Katia Mecler é doutora em psiquiatria e doutora-preceptora da residência médica em psiquiatria forense da Universidade Federal do Rio de Janeiro (UFRJ) e da Universidade Federal Fluminense (UFF). Coordena, também o departamento de ética e psiquiatria legal da Associação Brasileira de Psiquiatria. Prestes a lançar o livro “Psicopatas do cotidiano”, ela fala sobre redução da maioridade penal e como identificar traços de psicopatia nas pessoas com que convivemos.
Dra. Katia, a senhora já se pronunciou favoravelmente à redução da maioridade penal – segundo afirmação sua, aos 16 anos o jovem já é capaz de entender o caráter ilícito de um ato e optar por praticá-lo ou não. A sra. mantém a defesa dessa ideia mesmo diante de um sistema prisional como o brasileiro, onde não costuma haver separação dos criminosos por periculosidade nas celas e em que a correção do indivíduo e sua reintegração social não costumam ser bem sucedidos?
------------------------
### TAREFA 1:
Diga se cada afirmação abaixo concorda com o texto sobre Katia Mecler e responda sim ou não, citando as palavras do texto que decidem. (a) Katia Mecler coordena o departamento de ética e psiquiatria legal da Associação Brasileira de Psiquiatria. (b) O livro "Psicopatas do cotidiano" já foi lançado. (c) Segundo a pergunta feita a ela, Katia Mecler já se declarou contra a redução da maioridade penal.
### TAREFA 2:
Retome o texto sobre Katia Mecler e continue a escrita a partir da última frase mostrada.

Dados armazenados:
------------------------
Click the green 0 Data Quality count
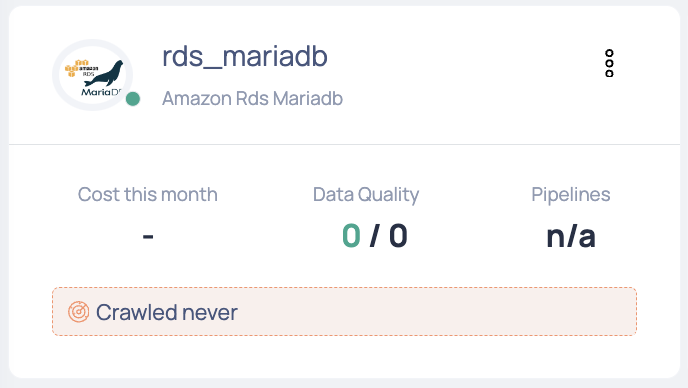 point(351,236)
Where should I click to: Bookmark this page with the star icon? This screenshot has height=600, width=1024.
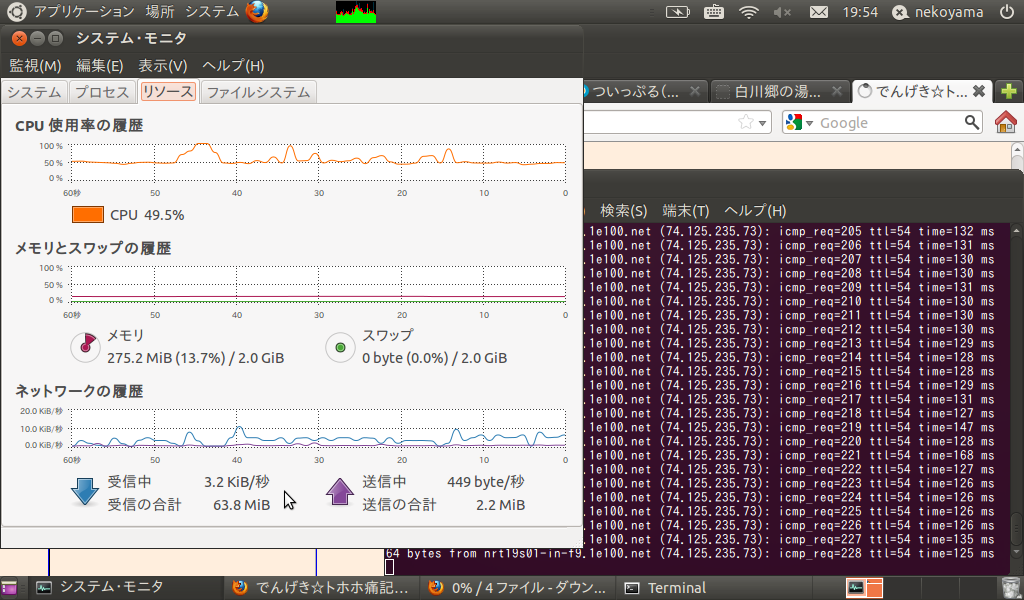pos(745,122)
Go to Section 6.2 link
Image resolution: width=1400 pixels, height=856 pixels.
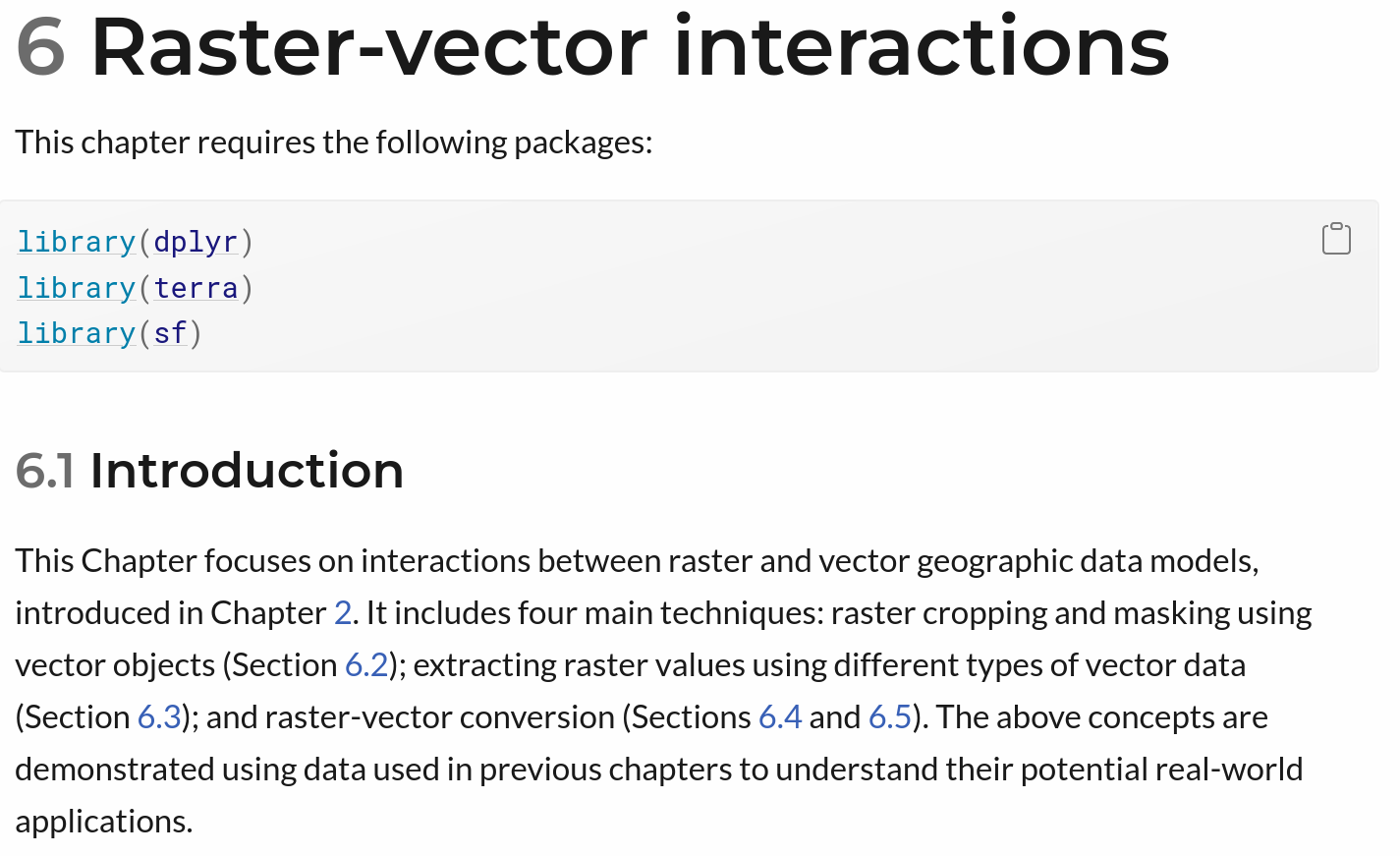coord(366,665)
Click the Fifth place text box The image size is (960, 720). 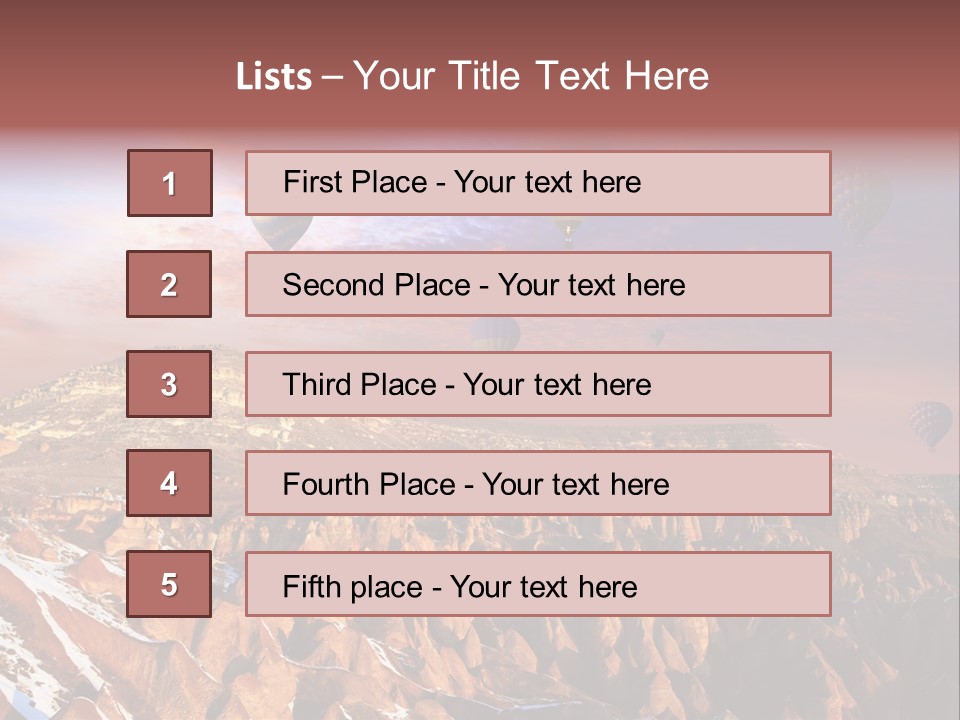538,585
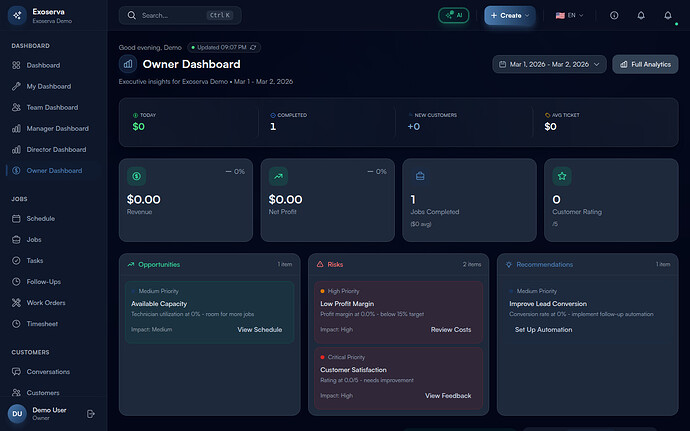Screen dimensions: 690x431
Task: Open the AI assistant button
Action: click(453, 16)
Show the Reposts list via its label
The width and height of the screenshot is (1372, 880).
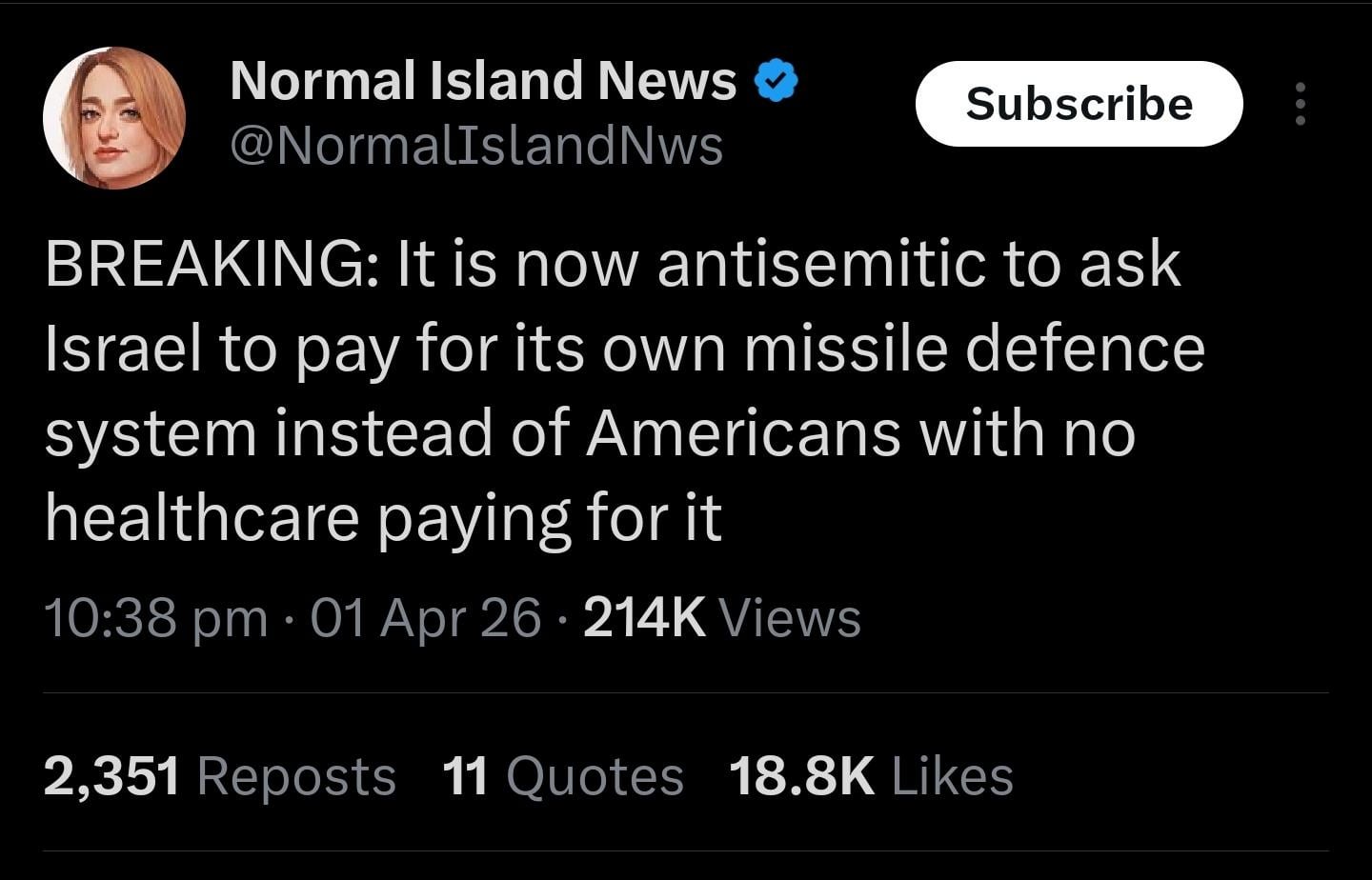click(x=296, y=775)
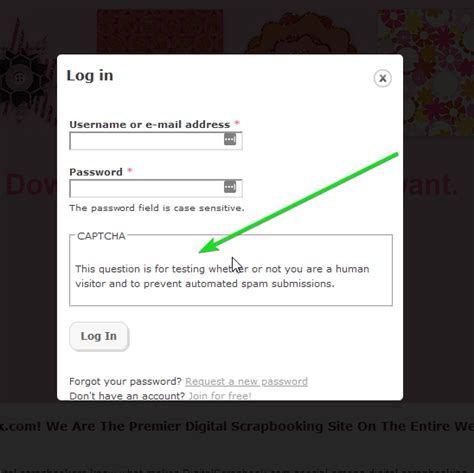This screenshot has height=473, width=474.
Task: Click the password case sensitive hint text
Action: [157, 208]
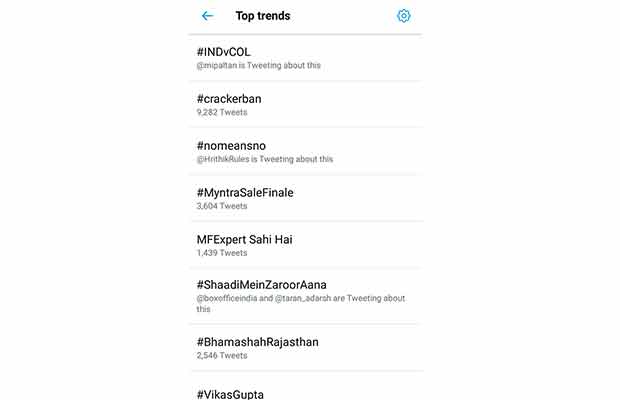Go back using the left arrow
620x400 pixels.
click(207, 16)
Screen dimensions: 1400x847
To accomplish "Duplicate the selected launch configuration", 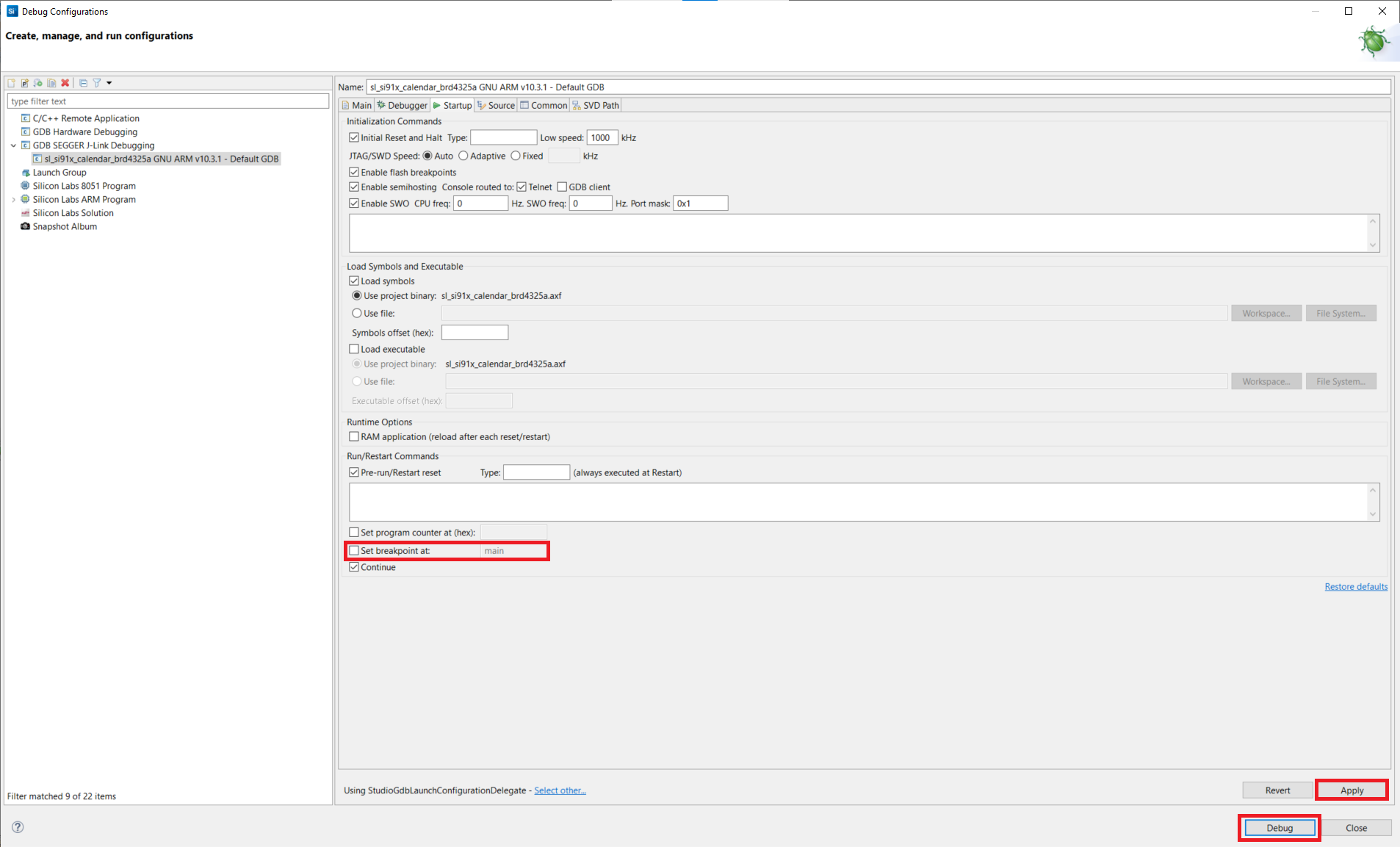I will pos(51,83).
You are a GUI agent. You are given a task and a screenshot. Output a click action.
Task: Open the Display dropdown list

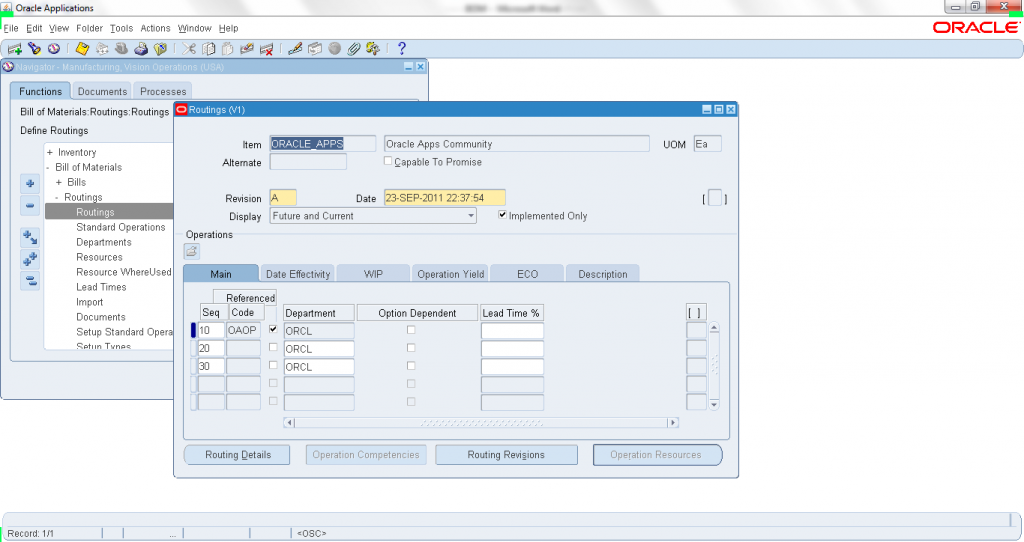click(470, 216)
------------------------
### RESPOSTA ESPERADA 1:
(a) Sim: "Coordena, também o departamento de ética e psiquiatria legal da Associação Brasileira de Psiquiatria."
(b) Não: "Prestes a lançar o livro “Psicopatas do cotidiano”"
(c) Não: "a senhora já se pronunciou favoravelmente à redução da maioridade penal"

### RESPOSTA ESPERADA 2:
“A redução da maioridade penal é uma discussão muito complexa. Em geral, percebo que o debate se trava mais no campo político e ideológico do que no técnico. Cientificamente falando, há elementos que sugerem, de maneira contundente, que o jovem de 16 a 18 anos apresenta entendimento do que é lícito ou ilícito. Ou seja, em termos técnicos, dentro da psiquiatria forense, na maioria dos casos, o jovem nessa faixa etária é responsável pelos seus atos. Cabe lembrar que o nosso Código Penal, que determina a maioridade penal a partir dos 18 anos, é de 1940, uma época com muito menos acesso à informação. Agora, outra coisa é o desdobramento dessa situação. Caso o jovem fosse considerado responsável, sou absolutamente contra ele ir para uma instituição prisional tradicional, que já não recupera o detento adulto. Basta ver que a taxa de reincidência fica em torno de 70%. Não seria diferente com esse jovem. Não é essa a questão, a redução da maioridade penal no país não é uma questão urgente no país.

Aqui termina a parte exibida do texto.